* [WRITTEN EXERCISE]: Write out all the data below word for word, leaving out the pictures.
╭─ MATERIAL FOR THIS TASK
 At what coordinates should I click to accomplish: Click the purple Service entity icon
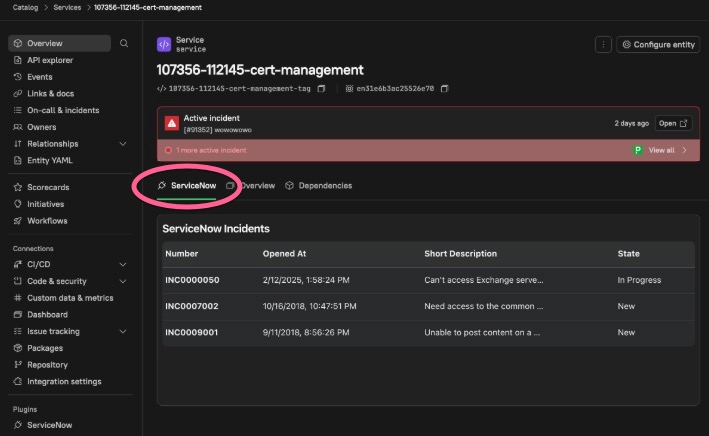click(x=164, y=44)
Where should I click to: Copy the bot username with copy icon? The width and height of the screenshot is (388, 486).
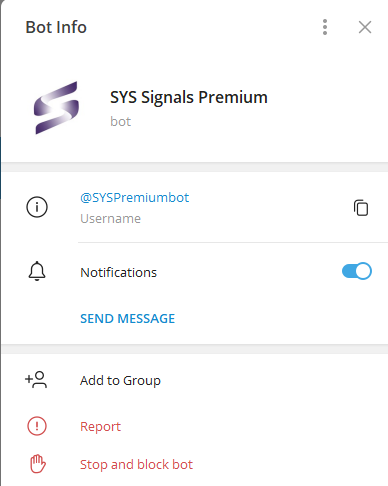[361, 208]
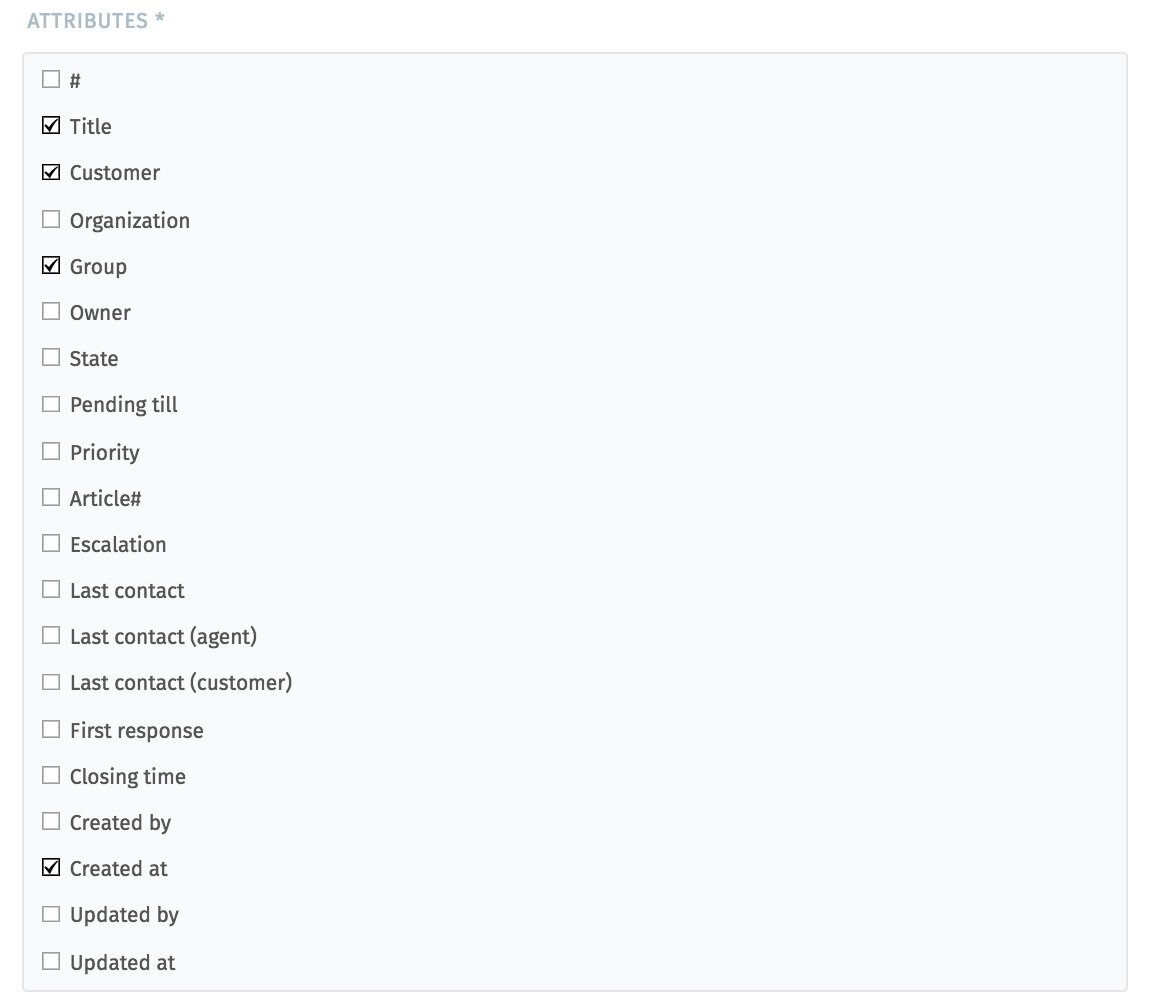Check the # attribute checkbox
Image resolution: width=1150 pixels, height=998 pixels.
(x=51, y=79)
╰─
* [FINAL RESULT]:
 At what coordinates should I click to accomplish: Click the purple Service entity icon
click(x=164, y=44)
Where should I click to: Copy the bot username with copy icon? The width and height of the screenshot is (388, 486).
[361, 208]
Check the # attribute checkbox
Image resolution: width=1150 pixels, height=998 pixels.
(x=51, y=79)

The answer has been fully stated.